国内では高齢者人口が今後も増加すると予想されています。2015年には75歳以上の高齢者は1641万人でしたが、2030年には2278万人と約4割も増える見込みです。
社会の高齢化が進むのに伴って、自立して生活するのが難しい人が増加します。なんらかの障害により日常生活に影響がある人の割合は、70~74歳では5人に1人程度ですが、80~85歳になると3人に1人に増加します。
自宅で自立して暮らすのが難しくなるため、受け皿として高齢者住宅が必要になります。政府の福祉予算には限りがあるので、民間の資金とマンパワーを活かせる施設として、サ高住の建設が求められているのです。
厚生労働省では2020年までに全国60万戸を目標としています。

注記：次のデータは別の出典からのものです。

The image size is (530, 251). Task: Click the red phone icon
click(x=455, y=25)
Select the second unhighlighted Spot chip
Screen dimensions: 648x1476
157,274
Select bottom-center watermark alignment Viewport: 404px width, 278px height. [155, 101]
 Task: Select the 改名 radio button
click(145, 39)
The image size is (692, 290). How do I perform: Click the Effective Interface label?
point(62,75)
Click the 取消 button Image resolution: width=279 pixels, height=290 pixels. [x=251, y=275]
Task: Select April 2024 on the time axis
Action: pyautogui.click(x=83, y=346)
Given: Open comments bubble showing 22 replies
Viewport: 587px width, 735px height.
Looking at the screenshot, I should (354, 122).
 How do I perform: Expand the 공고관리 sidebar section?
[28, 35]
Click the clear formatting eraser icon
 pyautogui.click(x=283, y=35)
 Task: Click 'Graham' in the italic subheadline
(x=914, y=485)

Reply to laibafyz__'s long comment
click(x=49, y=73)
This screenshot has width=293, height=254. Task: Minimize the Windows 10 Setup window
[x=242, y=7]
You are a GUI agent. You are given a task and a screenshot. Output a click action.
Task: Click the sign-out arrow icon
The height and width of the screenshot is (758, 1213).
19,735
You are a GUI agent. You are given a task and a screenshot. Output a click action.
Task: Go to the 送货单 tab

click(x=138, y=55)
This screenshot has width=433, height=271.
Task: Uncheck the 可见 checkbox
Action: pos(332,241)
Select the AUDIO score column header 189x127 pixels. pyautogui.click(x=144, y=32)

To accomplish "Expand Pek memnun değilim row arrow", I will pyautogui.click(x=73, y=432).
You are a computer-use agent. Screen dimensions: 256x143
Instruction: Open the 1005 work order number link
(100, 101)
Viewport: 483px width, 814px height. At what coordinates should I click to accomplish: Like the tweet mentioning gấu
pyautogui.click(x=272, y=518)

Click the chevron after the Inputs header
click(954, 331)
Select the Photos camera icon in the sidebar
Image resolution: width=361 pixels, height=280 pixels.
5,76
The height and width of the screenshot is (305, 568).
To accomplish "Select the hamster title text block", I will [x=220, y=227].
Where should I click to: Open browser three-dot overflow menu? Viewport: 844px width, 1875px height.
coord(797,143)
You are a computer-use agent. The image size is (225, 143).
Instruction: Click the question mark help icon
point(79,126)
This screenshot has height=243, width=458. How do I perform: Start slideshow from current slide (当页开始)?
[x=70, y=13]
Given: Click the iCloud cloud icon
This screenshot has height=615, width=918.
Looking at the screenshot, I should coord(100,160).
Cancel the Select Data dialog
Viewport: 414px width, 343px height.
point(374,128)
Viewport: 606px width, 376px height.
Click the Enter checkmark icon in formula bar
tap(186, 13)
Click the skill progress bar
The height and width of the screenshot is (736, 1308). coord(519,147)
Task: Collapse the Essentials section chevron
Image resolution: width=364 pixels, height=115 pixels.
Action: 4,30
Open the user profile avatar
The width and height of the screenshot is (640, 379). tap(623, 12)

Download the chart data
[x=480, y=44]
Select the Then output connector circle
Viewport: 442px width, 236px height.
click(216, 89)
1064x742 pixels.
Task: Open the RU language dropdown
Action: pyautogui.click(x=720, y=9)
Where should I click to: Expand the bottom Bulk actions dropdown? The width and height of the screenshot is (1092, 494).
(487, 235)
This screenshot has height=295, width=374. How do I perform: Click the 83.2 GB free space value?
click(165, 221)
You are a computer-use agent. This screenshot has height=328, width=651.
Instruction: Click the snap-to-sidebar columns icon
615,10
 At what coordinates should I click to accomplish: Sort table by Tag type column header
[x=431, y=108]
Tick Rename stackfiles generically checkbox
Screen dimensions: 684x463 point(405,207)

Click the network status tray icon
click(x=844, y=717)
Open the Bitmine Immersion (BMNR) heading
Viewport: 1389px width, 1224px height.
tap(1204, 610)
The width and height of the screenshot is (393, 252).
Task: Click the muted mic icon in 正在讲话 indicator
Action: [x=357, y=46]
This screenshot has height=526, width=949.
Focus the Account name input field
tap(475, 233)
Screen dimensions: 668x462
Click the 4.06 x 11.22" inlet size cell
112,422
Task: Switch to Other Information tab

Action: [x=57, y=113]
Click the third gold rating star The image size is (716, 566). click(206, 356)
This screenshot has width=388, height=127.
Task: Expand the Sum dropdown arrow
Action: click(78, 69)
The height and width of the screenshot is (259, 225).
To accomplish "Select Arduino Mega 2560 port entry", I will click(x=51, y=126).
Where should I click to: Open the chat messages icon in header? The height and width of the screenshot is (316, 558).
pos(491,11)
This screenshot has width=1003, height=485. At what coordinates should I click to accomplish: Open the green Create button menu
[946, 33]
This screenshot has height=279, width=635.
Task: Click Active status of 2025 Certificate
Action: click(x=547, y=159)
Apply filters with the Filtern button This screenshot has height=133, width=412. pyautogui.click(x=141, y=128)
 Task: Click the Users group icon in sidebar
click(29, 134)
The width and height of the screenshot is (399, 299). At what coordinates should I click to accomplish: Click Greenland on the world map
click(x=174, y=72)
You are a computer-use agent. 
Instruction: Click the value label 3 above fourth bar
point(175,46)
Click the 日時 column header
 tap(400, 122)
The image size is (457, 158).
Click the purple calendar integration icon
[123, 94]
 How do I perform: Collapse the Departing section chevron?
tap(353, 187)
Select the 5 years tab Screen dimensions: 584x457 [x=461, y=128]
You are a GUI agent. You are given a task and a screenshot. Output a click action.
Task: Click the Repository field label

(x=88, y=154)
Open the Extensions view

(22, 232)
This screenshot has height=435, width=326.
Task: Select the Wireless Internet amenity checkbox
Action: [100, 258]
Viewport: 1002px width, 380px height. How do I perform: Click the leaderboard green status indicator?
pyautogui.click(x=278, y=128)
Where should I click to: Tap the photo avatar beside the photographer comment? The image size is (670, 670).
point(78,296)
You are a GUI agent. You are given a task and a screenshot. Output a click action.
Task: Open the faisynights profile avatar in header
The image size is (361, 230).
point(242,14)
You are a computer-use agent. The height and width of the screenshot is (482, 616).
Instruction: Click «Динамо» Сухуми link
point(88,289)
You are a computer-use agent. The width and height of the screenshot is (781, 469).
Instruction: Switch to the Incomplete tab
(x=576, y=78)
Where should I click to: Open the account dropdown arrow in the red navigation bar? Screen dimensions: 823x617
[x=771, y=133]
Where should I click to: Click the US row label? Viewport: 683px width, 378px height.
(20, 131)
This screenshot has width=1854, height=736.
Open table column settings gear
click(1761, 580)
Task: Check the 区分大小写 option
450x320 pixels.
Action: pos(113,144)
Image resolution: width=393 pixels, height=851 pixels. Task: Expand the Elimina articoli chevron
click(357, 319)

2016年時点で、約19万戸が提供されていますが、あと41万戸の余地が残されています。

ノウハウと補助金、税制、融資

サ高住における「住」の提供は一般の賃貸住宅と似通ったビジネスモデルなので、不動産事業者にとっては住宅提供のノウハウが活かせる分野です。
現役世代が減少する中、増加する高齢者にターゲットをシフトし、生活あるいは介護サービスとともに提供するビジネスには大きな需要が見込めます。
設立に関しては各種補助金や優遇税制、融資が利用できるので、コスト負担を抑えて展開できるのもサ高住ビジネスの利点と言えそうです。

まとめ

高齢者が増える中、生活の不便を補う住まいを大量かつローコストで提供することが、社会全体にとって急務となっています。もともと住まいの提供を手がけてきた不動産関連事業者にとって、ノウハウを活かしながら社会のニーズに応えられる「サ高住」の提供には、大きな意義があるのです。